Additionally, to quantify the variability introduced by manual digitisation, we re-digitised a randomly selected subset of approximately 10% of all figures in AedesTraits. Five operators extracted the data using WebPlotDigitizer29, and we compared the results across operators for identical datapoints. The analysis was performed by grouping points according to relevant contextual variables (e.g., sex, temperature, life stage, and additional stressors) to ensure that variability was measured within comparable experimental contexts. For each group, we calculated the coefficient of variation (CV), the robust coefficient of variation (rCV), and the quartile coefficient of dispersion (QDC). The rCV was computed as:

$${\rm{rCV}}=\frac{1.4826\times {\rm{MAD}}}{| {\rm{Median}}| }$$

where MAD is the median absolute deviation. The factor 1.4826 scales the MAD to be comparable to the standard deviation under a normal distribution41. Unlike the conventional CV, the rCV is less sensitive to outliers and skewed distributions, making it particularly appropriate for heterogeneous datasets. The QDC, defined as

$${\rm{QDC}}=\frac{{Q}_{3}-{Q}_{1}}{{Q}_{3}+{Q}_{1}}$$

(where Q1 and Q3 are the first and third quartiles, respectively), provides a robust, unitless measure of dispersion. Across all re-digitised points, we obtained a mean CV of 0.121 (SD = 0.257; median = 0.010), a mean rCV of 0.113 (SD = 0.282; median = 0.005), and a mean QDC of 0.072 (SD = 0.163; median = 0.005).
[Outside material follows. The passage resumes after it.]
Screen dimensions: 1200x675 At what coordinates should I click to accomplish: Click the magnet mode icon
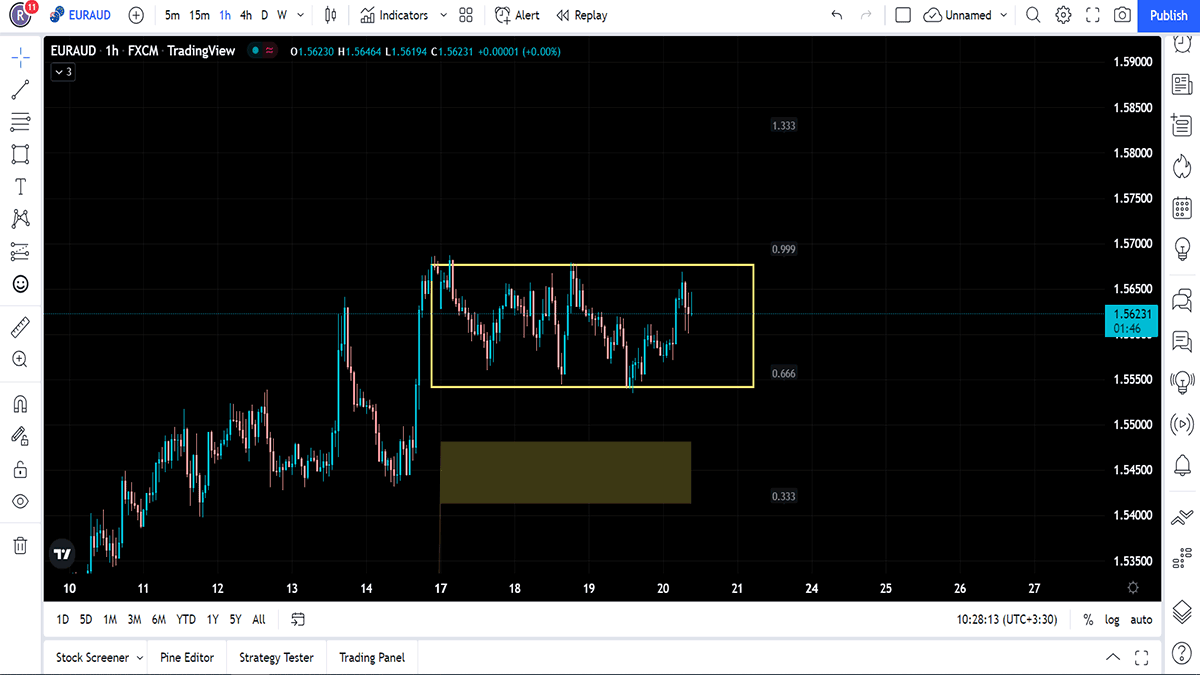point(20,404)
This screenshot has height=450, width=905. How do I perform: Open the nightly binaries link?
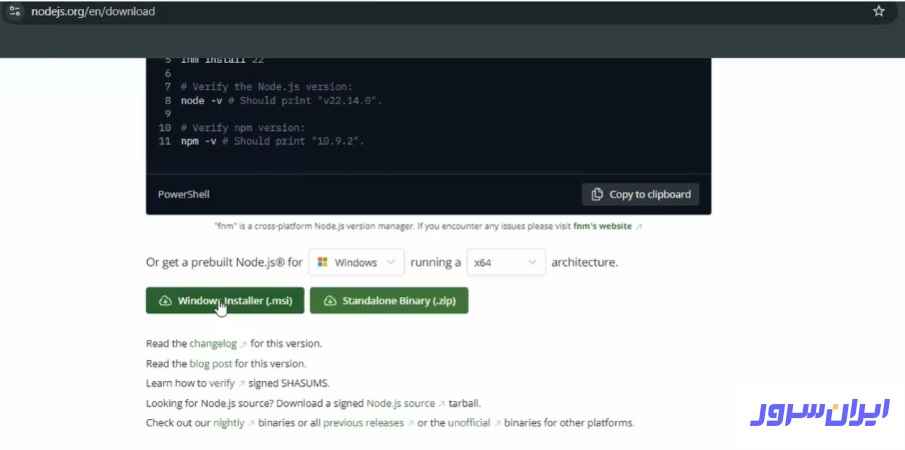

While the low medians indicate high consistency for most points, the large standard deviations reveal that some points exhibited substantial variability among operators. These high-variability cases likely arose from figures with low resolution, overlapping datapoints, unclear axis scaling, or non-standard layouts. Although the median values suggest that the majority of digitised points were extracted consistently, this analysis confirms that manual digitisation inevitably introduces additional variability compared to direct use of raw numerical data. The observed pattern is not unexpected for retrospective data extraction, but it underscores the importance of publishing primary datasets in machine-readable form to improve reproducibility and reduce uncertainty. We did not assess accuracy per se, as true values were unavailable; our metrics therefore focus exclusively on inter-operator consistency.

Usage Notes

Users are advised not to use the dataset for fine-scale spatial modelling, as some locations are approximate and intended solely to indicate general collection regions rather than precise georeferencing. Georeferenced information for laboratory cultures should be treated with particular caution, as it may reflect either the colony location or the original collection site; in either case, such data are not suitable for spatial interpolation.

The dataset preserves the original definitions and measurement protocols of all traits, even when similarly named traits differ in biological meaning across studies. This approach ensures transparency and methodological fidelity, but it also means that users should carefully inspect the “trait_definition” field and accompanying metadata before combining data across sources. Apparent duplicates, such as repeated use of the same laboratory strain in different experiments, were retained when the experimental settings differed, as the aim was to capture as much biological variability as possible.

Although the focus is on experimental studies where temperature was the main manipulated variable, some records also reflect interactions between temperature and other factors, such as resource availability. Traits measured without concurrent temperature manipulation were excluded. Other environmental drivers, including precipitation and humidity, can also influence mosquito traits but are not directly represented here.

Overall, AedesTraits should be considered a structured compilation of diverse trait data presented within a systematised framework, rather than a fully standardised dataset in which all records are directly comparable without further filtering or transformation. Users should therefore avoid spatial interpolation for approximate locations, carefully review trait definitions, and take into account experimental context before fitting temperature-performance curves or conducting cross-study comparisons.